Among the records below, how many lines contain "screenshot"? State the number and nothing more.

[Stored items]
##########
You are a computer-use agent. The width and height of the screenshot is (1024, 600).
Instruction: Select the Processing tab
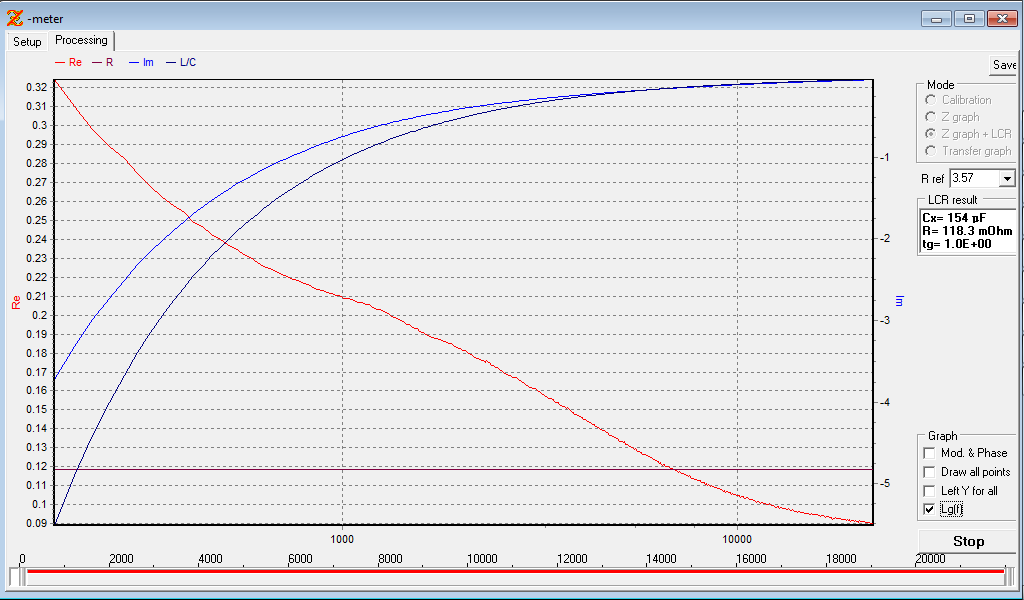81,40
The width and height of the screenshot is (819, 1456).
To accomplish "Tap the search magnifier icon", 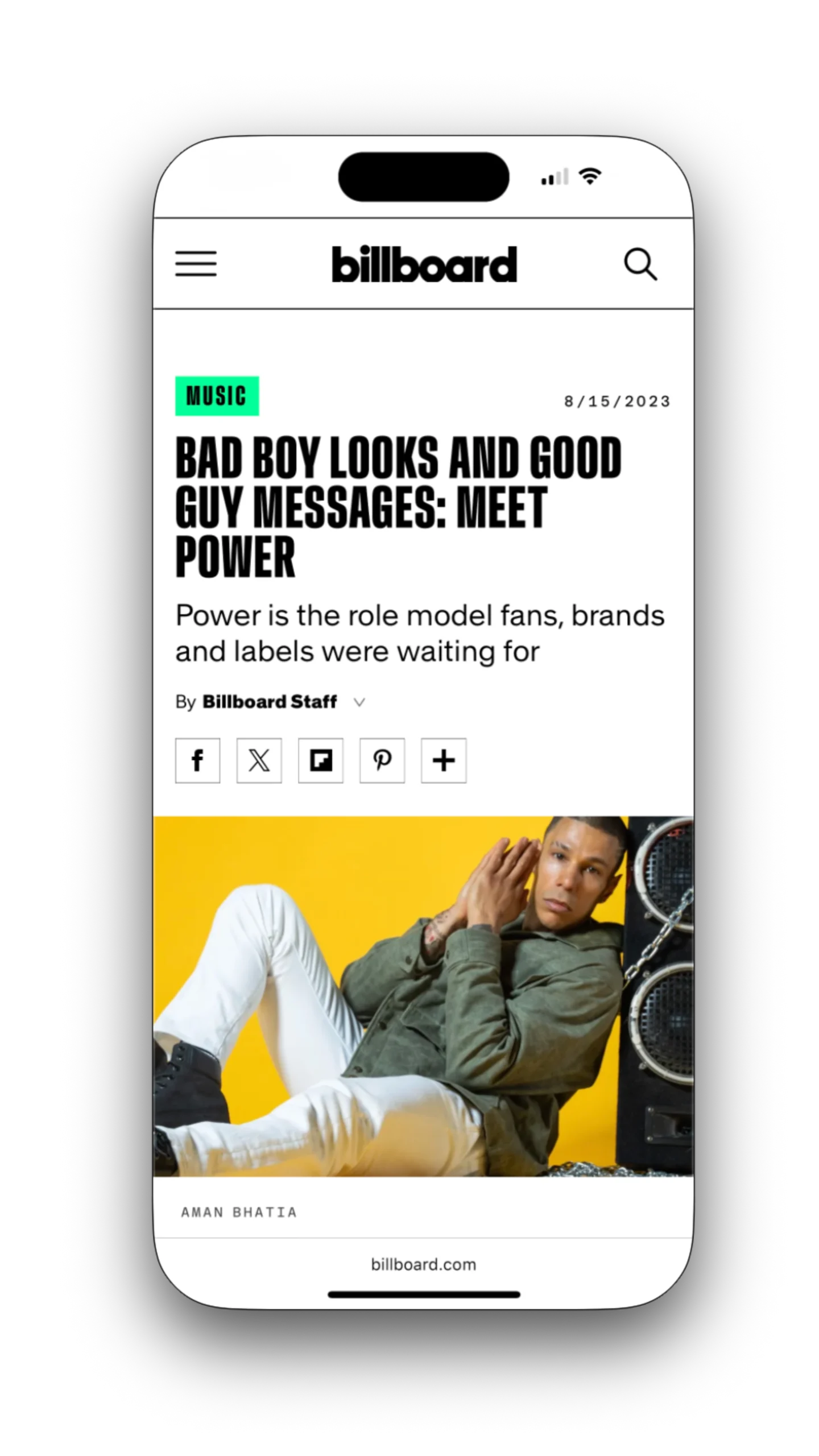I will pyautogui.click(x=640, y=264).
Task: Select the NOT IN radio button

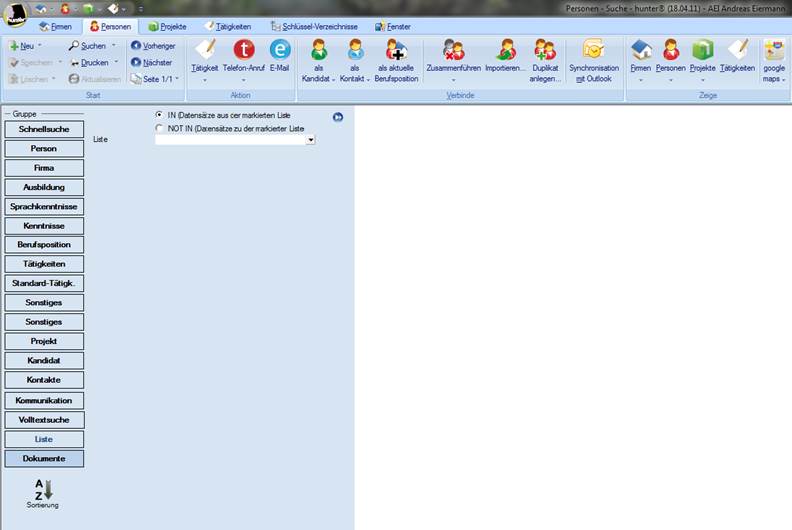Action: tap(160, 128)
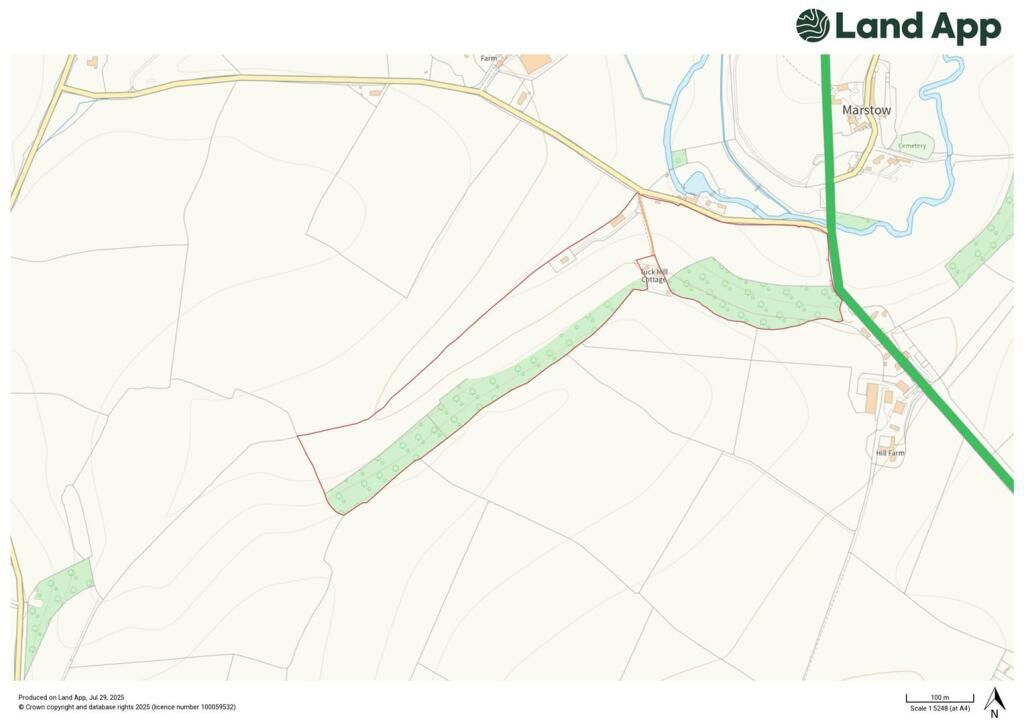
##########
◆ TASK OUTPUT: 2